Генерал вовсе не хотел зла Лоренцу. Он хотел добра себе. "Болван, думал он, - подвел меня, губит себя. А может быть, хуже, чем болван?" Он сжал в мягкие кулаки свои пухленькие пальцы, приблизился к Лоренцу, стоявшему по стойке "смирно", напирая на него животиком, закричал с той резкой музыкальностью, с какой кричат и поныне на базаре в их родном приморском городе:

- Вы понимаете, что вы натворили? Почему вы не дождались меня? Разве вы Тыртова не знаете? Он вам устроит то, что уже устроил Литвинцу!

- Я люблю эту женщину, - сказал Лоренц.

- Любите, кто вам мешает? Жениться вам на немке нельзя.

Наум Евсеевич немного успокоился. Он, чьим ремеслом были хитрость и коварство, не терпел хитрости и коварства от подчиненных, ему нравились простые, откровенные сердца, и чистые слова Лоренца, слова о любви, сказанные в казарме, произвели на генерала хорошее впечатление. Да, конечно, болван, но наш болван, к тому же только сейчас, на четвертом десятке, если вспомнить, что болтают сослуживцы, потерял свою драгоценную девственность, но парень без замыслов. Надо его спасти. Брак с немкой разрешить нет никакой возможности, глупость, вздор. Говорят, вкусная бабочка эта хозяйка "Золотого солнца". И вдруг Наум Евсеевич предложил, опять, как в лучшие дни, улыбаясь улыбкой толстяка:

- Приводите ко мне вашу невесту, я с ней побеседую, посмотрю, что она собой представляет, что можно для вас сделать.

- Разрешите пойти за ней? - обрадовался Лоренц.

- Вы приведете ее после шести вечера, но не сюда, в часть, а в ратушу, я там буду вас ждать.

Анна широко, по-детски раскрыла сине-фарфоровые глаза, узнав, что ее приглашает к себе сам генерал. Она надела то платье, которое достаточно кругло обнажало то, что у нее росло красиво, высоко и что Лоренц мысленно называл "в Тамбове не запомнят люди". В начале седьмого, когда окна ратуши стали на закате такими же фиолетовыми, как ее старые стены, взволнованная чета вошла в помещение. Оно было пусто. Они пошли по сводчатому полутемному коридору, Лоренц постучал в дверь кабинета бургомистра, услышал знакомый голос: "Войдите". Наум Евсеевич их ждал. Он был при всех регалиях, сидел, несколько отодвинувшись от стола, мешал животик. Он бросил быстрый цепкий взгляд на Анну, приказал:

- Товарищ старший лейтенант, оставьте нас, я поговорю с вашей невестой. Вернетесь через два часа.

Куда ему деться? Почему беседа длится так долго? Площадь небольшая, кружить вокруг "Золотого солнца" ему не хотелось, он поплелся через весь город по улице, отлого бегущей вниз, к казармам. Дойдя до них, он снова поднялся вверх.

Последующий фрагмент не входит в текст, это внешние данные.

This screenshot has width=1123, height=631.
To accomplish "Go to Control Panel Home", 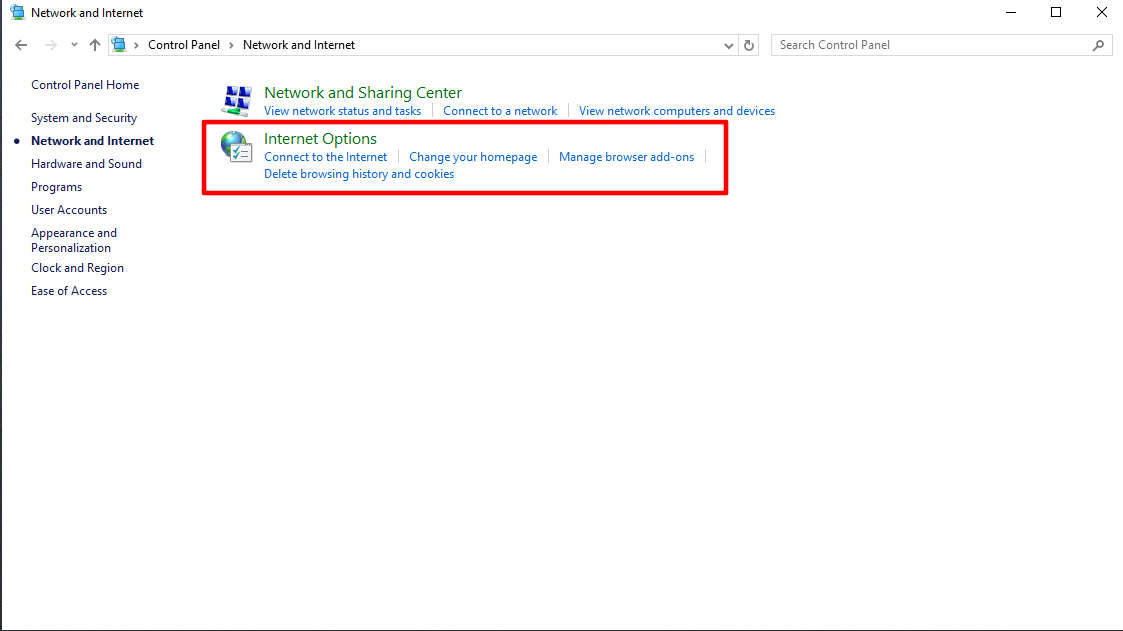I will point(85,85).
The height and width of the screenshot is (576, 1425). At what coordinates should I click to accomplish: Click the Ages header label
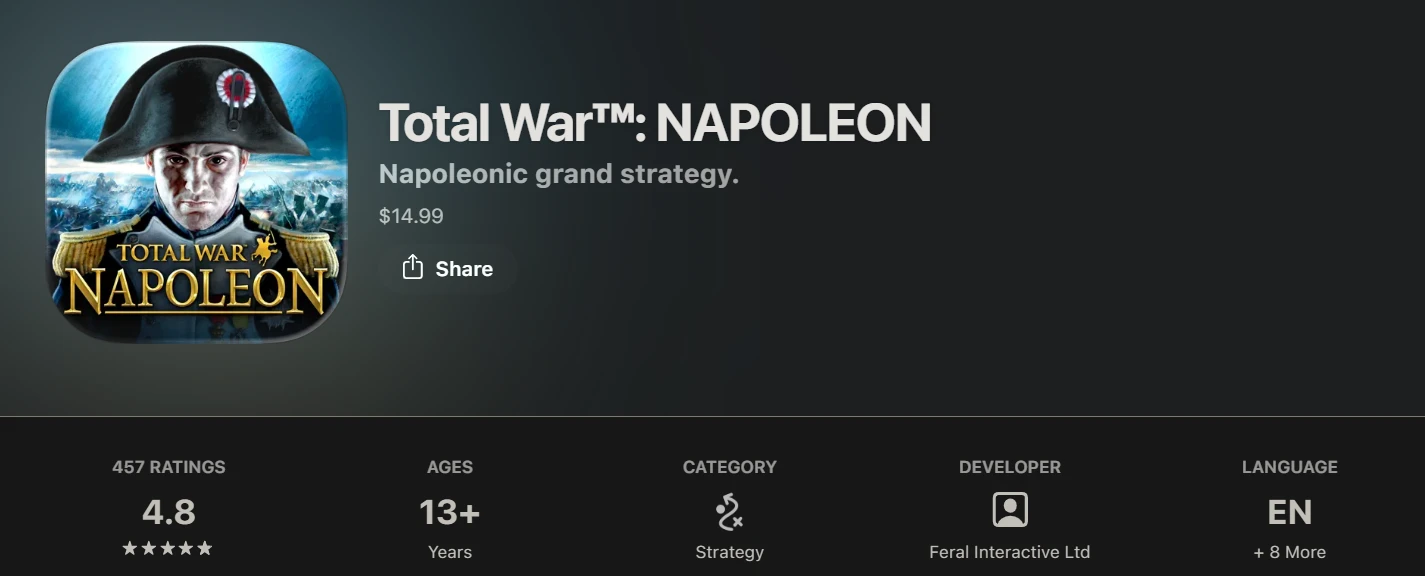point(450,467)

Трижды он проделал этот путь, тоска сжала его сердце, он чувствовал что-то похожее на тошноту, когда подошел к ратуше. Она была закрыта, ни одно окно не светилось. Башня ратуши равнодушно смотрела на площадь. Что произошло? Может быть, генерал отпустил Анну раньше? Какая оплошность, не надо было ему бродить по городу, а ждать здесь, на площади. Значит, Анна уже дома? Он поспешил туда, где был их дом, но в доме была тьма, пустота, дверь молчала. Он знал, что так будет, хотя не мог себе объяснить, почему он знал. Не мог себе объяснить и того, почему он опять подошел к ратуше, толкнулся в дверь, запертую на замок. Напротив желто мерцали окна "Золотого солнца". Лоренц пересек площадь, заглянул в освещенные окна, чьи решетчатые ставни были распахнуты. Он увидел Анну и Иоахима, они сидели за столиком, Анна была в пальто. Ему показалось, что Иоахим его тоже увидел. Лоренц пошел в казармы.

Он не спал всю ночь, он долго помнил эту ночь, мысли были одна темнее другой, а самая темная неожиданно вспыхнула как острый, губительный луч догадки.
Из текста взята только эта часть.